Die staatliche ägyptische Housing and Development Bank, einer der grossen Hypotheken-Institute im nahöstlichen Land mit 1,5 Millionen Kunden, ist auf das Kernbanken-System von Temenos migriert. Der Genfer Bankensoftware-Hersteller wurde dabei von der ägyptischen Partnerfirma Masaref unterstützt.

Finma

Die Eidgenössische Finanzaufsicht revidiert ihre Anforderungen an die externe und interne Auslagerung von Bankdiensten.

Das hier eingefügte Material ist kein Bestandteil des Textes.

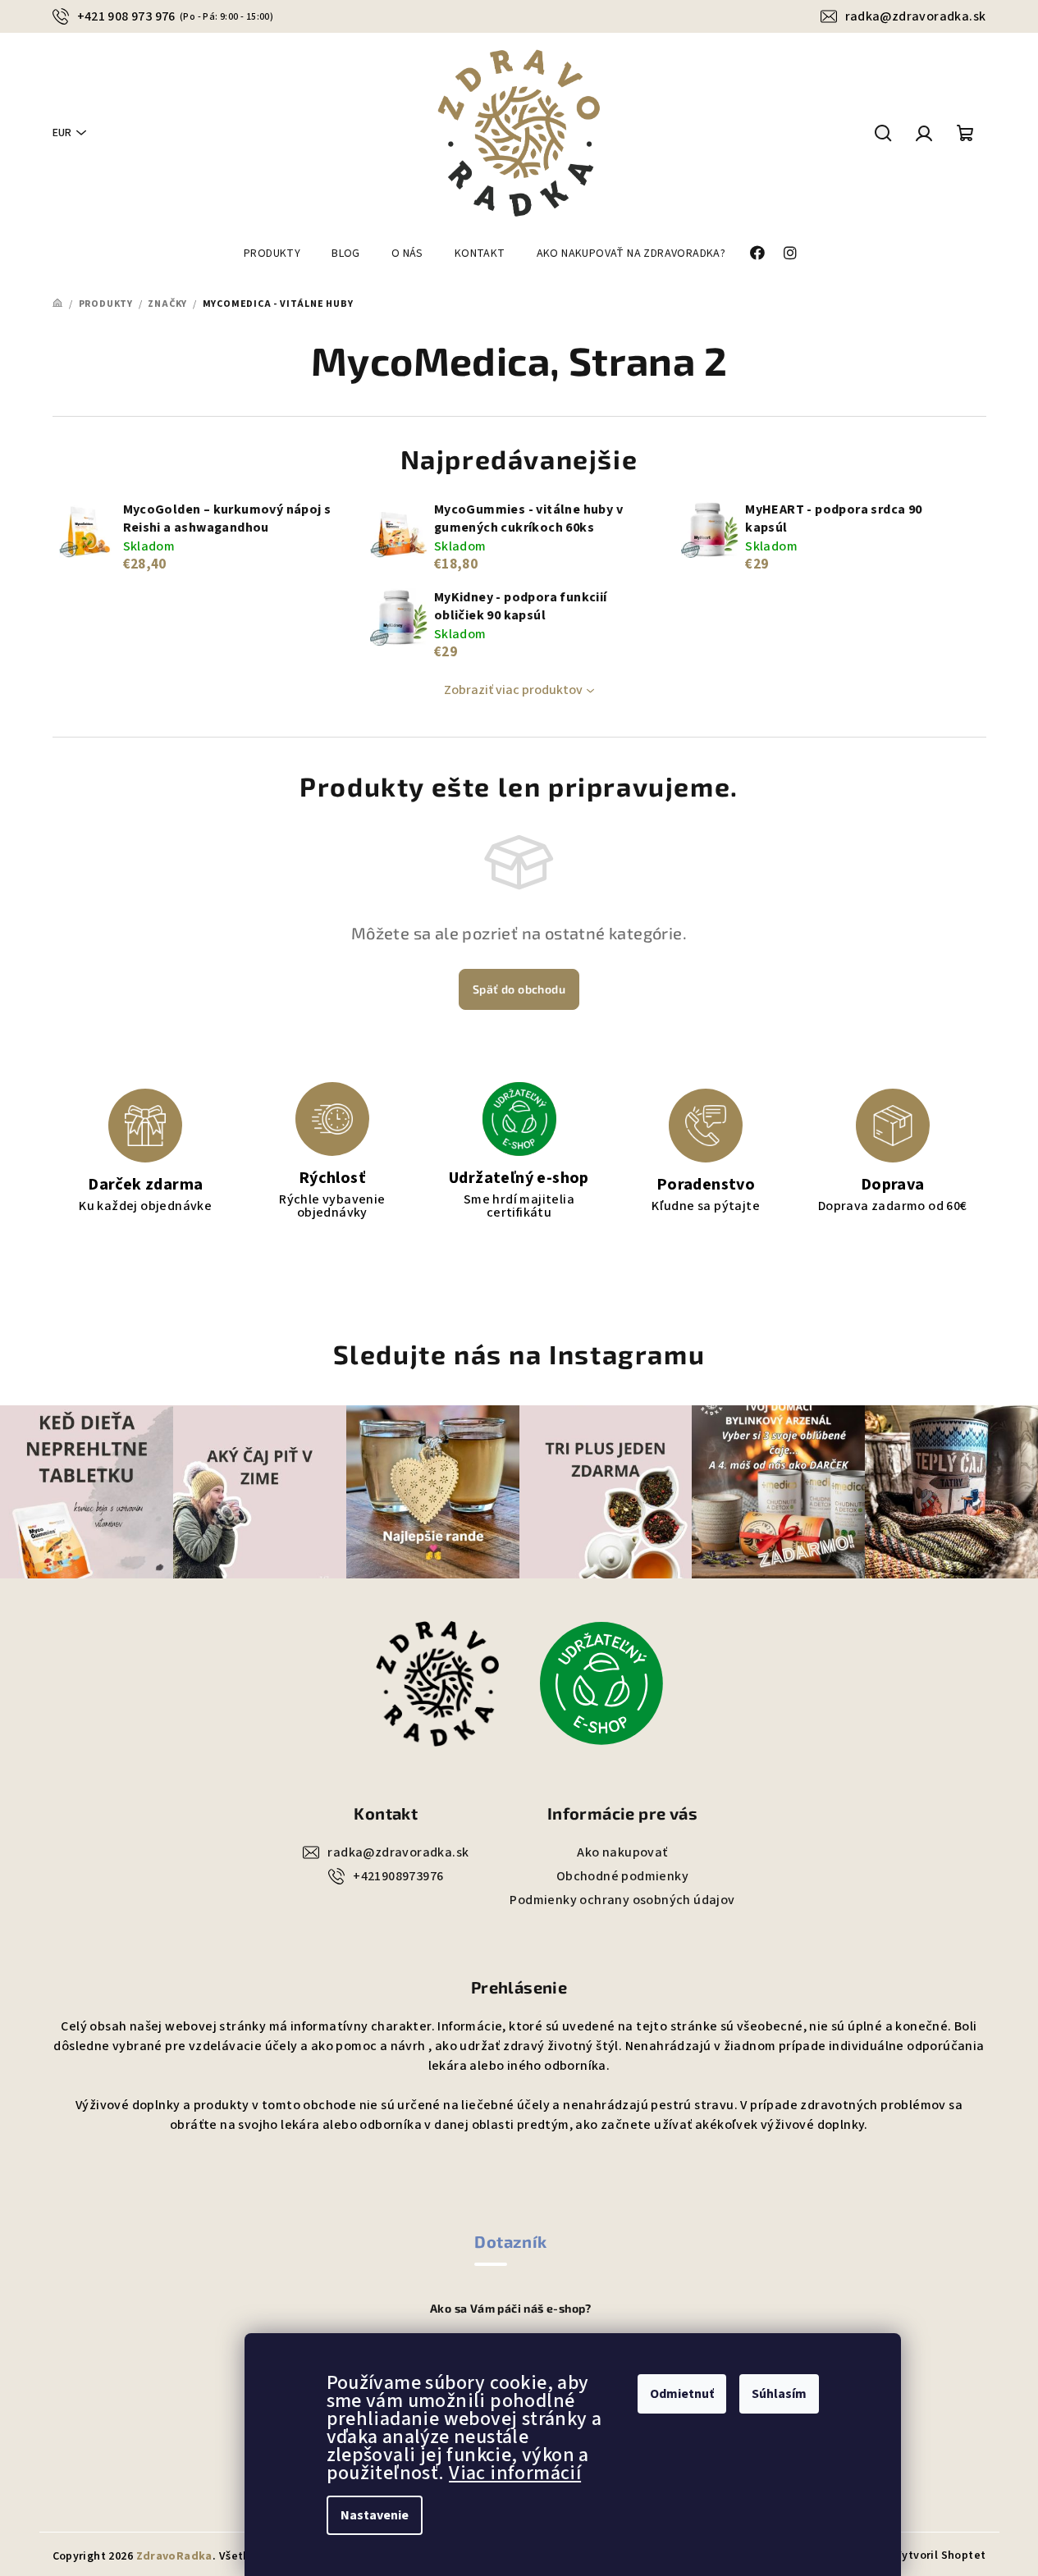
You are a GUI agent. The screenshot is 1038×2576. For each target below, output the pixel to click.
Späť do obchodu (519, 989)
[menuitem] (272, 253)
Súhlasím (779, 2394)
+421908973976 (398, 1876)
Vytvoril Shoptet (940, 2555)
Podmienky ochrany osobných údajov (622, 1900)
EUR (62, 133)
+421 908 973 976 (175, 16)
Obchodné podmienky (622, 1876)
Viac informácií (515, 2473)
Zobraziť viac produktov (513, 690)
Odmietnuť (682, 2394)
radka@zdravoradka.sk (915, 16)
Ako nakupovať (622, 1852)
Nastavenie (375, 2515)
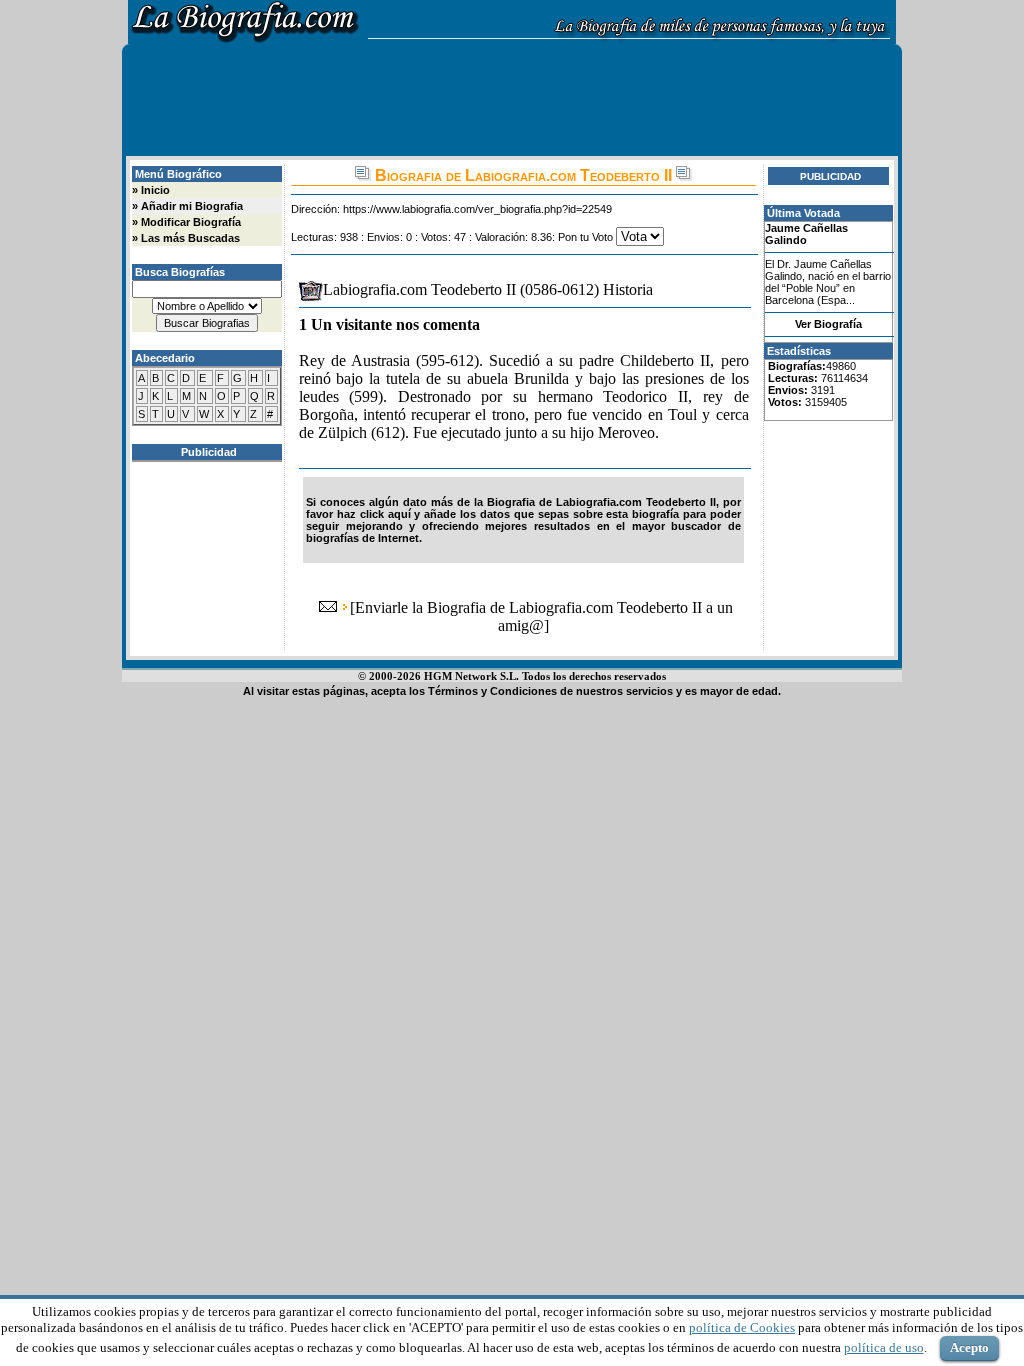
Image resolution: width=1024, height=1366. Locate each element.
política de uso (884, 1347)
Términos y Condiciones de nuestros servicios (550, 691)
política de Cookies (742, 1327)
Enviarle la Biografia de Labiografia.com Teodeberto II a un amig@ (544, 616)
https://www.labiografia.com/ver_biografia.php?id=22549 (477, 209)
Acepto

An systemrelevante Banken werden für die Auslagerung kritischer Dienstleistungen nochmals erhöhte Anforderungen gestellt.

UBS

Die Grossbank muss nach einem Entscheid der amerikanischen Finanzbehörde Finra weitere 18,5 Millionen Dollar an Investoren in Puerto-Rico-Anleihen zahlen. Nach hohen Verlusten auf den Papieren sieht sich die Bank nicht abreissen wollenden Forderungen ausgesetzt. Laut Medienberichten ist dies die höchste Einzelzahlung, welche die UBS in dem Fall bisher leistete.

Gottex

Der angeschlagene Vermögensverwalter Gottex will den Nennwert seiner Aktien von 1 auf 0,10 Franken senken. Darüber sollen die Aktionäre am 30. Dezember an einer ausserordentlichen GV befinden. Das Unternehmen hat erst kürzlich die zweite Runde einer Rekapitalisierung abgeschlossen.

Generali

Im Verlaufe des Jahres 2017 werden zentrale Funktionen von Generali Schweiz in Adliswil ZH zusammengeführt. Dazu werden rund 100 Stellen aus Nyon VD dorthin verschoben, wie auch finews.ch berichtete. Nun hat der Versicherer ein Konsultations-Verfahren eröffnet. Die gewählte Arbeitnehmer-Vertretung startet umgehend mit den Arbeiten.

Bellevue

Der BB Healthcare Trust ist an der London Stock Exchange mit einem Volumen von 150 Millionen Pfund gelistet. Der erste Handelstag ist der 2. Dezember. Portfoliomanager des Trusts ist Bellevue Asset Management.